### ASSIGNED TASK
Where in the records does the word "window" occur? Copy each line in which it does.

Data entries:
********************
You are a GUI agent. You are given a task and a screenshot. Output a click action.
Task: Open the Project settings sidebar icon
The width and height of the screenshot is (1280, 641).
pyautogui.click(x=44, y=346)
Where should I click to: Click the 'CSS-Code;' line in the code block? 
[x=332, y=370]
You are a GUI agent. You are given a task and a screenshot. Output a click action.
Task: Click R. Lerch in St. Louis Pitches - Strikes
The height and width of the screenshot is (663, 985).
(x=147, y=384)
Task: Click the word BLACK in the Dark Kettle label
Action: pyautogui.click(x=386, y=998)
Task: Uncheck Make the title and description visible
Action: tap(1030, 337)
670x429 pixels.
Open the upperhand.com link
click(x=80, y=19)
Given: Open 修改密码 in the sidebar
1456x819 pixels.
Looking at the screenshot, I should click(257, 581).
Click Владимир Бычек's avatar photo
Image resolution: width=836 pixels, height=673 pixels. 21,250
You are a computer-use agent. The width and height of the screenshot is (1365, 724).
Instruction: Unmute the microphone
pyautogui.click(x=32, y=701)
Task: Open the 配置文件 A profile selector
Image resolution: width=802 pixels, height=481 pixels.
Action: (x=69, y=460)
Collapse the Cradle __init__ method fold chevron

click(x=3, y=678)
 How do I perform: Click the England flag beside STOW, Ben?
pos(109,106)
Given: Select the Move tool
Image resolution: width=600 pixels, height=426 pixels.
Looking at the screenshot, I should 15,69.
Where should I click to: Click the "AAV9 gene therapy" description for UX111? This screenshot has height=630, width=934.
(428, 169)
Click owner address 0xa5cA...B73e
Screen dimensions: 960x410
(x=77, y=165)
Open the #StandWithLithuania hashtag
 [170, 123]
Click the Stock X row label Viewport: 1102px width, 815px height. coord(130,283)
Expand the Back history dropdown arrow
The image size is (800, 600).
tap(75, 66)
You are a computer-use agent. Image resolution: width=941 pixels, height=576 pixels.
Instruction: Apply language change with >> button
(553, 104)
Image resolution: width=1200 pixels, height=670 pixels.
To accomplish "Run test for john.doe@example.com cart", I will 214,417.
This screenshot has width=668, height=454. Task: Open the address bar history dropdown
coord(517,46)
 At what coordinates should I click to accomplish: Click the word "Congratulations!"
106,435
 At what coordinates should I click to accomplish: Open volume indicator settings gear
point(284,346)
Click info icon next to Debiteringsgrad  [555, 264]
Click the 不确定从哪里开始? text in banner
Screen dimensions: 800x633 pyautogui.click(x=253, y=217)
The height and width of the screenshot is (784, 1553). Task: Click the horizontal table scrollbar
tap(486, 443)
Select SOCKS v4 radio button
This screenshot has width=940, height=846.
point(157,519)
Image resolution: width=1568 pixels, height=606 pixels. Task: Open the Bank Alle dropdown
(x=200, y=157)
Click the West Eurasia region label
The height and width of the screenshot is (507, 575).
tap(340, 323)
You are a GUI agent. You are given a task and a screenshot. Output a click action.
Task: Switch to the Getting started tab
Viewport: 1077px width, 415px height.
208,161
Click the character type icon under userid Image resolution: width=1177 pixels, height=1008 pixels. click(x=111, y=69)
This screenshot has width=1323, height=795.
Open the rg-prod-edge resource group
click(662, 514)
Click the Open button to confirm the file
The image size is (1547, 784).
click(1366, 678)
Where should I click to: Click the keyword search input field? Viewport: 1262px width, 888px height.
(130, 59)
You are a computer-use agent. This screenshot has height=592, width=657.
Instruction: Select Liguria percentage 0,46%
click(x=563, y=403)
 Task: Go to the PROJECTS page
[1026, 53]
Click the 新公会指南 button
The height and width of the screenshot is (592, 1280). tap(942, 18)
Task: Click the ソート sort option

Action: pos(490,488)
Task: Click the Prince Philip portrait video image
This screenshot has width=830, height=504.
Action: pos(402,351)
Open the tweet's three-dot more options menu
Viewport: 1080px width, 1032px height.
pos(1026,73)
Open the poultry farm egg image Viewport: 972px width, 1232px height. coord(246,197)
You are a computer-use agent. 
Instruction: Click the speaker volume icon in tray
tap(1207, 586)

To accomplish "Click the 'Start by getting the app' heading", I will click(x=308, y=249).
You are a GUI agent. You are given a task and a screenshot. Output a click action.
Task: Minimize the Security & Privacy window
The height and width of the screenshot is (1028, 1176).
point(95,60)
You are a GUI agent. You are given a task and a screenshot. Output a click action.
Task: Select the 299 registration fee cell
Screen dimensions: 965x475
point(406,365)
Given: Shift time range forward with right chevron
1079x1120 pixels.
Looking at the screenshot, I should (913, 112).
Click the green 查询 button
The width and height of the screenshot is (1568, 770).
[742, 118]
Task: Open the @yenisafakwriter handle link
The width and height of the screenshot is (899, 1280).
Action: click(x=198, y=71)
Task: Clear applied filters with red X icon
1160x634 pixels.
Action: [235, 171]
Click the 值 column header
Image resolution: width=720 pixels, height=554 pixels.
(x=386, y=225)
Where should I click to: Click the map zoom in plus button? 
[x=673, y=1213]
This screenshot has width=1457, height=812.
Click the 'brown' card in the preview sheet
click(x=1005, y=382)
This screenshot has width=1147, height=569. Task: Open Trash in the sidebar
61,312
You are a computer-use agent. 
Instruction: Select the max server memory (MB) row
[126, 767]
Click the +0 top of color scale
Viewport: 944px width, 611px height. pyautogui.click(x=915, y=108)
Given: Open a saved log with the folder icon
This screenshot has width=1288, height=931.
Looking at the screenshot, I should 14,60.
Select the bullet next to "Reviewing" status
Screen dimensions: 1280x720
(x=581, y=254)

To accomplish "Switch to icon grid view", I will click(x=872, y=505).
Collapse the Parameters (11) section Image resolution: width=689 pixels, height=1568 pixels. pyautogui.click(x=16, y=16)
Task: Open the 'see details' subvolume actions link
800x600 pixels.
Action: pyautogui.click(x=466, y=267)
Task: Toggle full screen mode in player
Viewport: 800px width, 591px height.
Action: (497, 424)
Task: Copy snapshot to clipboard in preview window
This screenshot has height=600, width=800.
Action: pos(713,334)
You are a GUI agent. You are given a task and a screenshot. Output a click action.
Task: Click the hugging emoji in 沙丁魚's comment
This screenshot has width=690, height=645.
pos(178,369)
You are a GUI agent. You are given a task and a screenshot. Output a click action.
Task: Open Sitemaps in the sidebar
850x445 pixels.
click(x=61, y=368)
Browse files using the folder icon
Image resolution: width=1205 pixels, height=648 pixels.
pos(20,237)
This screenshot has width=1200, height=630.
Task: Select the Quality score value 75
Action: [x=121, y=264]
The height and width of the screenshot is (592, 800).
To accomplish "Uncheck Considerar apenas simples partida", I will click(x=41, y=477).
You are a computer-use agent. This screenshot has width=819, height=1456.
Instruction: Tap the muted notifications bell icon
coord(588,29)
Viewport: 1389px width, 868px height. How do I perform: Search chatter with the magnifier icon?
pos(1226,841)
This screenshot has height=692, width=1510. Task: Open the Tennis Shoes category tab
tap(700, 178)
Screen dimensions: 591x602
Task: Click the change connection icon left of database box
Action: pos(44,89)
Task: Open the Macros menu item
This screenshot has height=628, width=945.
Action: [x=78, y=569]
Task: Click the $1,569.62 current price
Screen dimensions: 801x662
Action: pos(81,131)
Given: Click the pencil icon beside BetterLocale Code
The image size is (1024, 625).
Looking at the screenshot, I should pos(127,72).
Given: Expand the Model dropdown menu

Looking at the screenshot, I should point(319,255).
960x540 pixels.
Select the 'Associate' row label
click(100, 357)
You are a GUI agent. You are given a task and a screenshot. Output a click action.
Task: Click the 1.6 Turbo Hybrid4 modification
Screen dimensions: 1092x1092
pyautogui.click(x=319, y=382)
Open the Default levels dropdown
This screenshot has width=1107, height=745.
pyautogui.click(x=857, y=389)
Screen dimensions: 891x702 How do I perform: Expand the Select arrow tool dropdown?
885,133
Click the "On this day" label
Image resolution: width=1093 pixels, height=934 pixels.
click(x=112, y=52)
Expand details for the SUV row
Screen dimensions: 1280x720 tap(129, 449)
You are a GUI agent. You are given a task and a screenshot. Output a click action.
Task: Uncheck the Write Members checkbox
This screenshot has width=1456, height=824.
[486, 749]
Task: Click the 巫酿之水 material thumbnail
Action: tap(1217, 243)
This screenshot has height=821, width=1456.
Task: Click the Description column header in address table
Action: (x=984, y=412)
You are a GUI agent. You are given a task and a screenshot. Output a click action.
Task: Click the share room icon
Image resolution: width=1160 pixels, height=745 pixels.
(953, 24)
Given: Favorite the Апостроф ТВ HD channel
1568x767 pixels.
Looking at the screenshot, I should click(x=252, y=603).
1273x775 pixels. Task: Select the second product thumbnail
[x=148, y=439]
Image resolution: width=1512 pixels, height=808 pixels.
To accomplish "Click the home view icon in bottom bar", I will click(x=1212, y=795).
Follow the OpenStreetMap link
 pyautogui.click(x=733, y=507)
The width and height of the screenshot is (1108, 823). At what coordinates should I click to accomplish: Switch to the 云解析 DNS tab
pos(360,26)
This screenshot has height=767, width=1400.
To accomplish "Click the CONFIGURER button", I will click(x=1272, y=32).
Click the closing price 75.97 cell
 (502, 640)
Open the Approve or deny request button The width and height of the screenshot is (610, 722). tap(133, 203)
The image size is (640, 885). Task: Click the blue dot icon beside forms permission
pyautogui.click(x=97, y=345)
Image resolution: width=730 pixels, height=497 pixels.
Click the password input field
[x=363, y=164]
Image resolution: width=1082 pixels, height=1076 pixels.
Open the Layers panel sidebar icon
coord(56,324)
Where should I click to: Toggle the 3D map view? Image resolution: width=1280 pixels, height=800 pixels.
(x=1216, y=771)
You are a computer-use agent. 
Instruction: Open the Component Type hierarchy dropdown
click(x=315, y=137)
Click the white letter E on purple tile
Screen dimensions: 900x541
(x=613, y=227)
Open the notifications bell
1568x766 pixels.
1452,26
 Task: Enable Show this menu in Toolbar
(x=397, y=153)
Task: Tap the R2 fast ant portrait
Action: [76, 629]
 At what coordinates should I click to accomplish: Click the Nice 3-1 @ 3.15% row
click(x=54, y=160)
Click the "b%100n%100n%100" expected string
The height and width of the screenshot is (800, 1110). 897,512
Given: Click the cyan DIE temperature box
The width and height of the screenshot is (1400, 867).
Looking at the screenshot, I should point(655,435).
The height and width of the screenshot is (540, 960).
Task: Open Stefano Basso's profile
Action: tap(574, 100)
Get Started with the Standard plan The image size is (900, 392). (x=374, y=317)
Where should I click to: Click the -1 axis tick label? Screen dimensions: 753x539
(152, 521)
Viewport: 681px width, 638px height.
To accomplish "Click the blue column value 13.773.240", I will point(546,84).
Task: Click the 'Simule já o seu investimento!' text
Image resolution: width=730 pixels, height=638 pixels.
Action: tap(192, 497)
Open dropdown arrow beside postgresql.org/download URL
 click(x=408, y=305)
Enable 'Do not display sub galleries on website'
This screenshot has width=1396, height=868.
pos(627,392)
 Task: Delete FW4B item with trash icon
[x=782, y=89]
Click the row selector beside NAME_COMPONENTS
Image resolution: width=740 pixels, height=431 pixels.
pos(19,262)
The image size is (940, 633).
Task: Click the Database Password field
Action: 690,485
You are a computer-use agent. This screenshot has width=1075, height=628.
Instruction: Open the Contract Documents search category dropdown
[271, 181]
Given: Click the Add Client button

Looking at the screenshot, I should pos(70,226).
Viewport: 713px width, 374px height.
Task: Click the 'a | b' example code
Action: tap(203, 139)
********************
### EXPECTED ANSWER
Task: Minimize the Security & Privacy window
Task: Copy snapshot to clipboard in preview window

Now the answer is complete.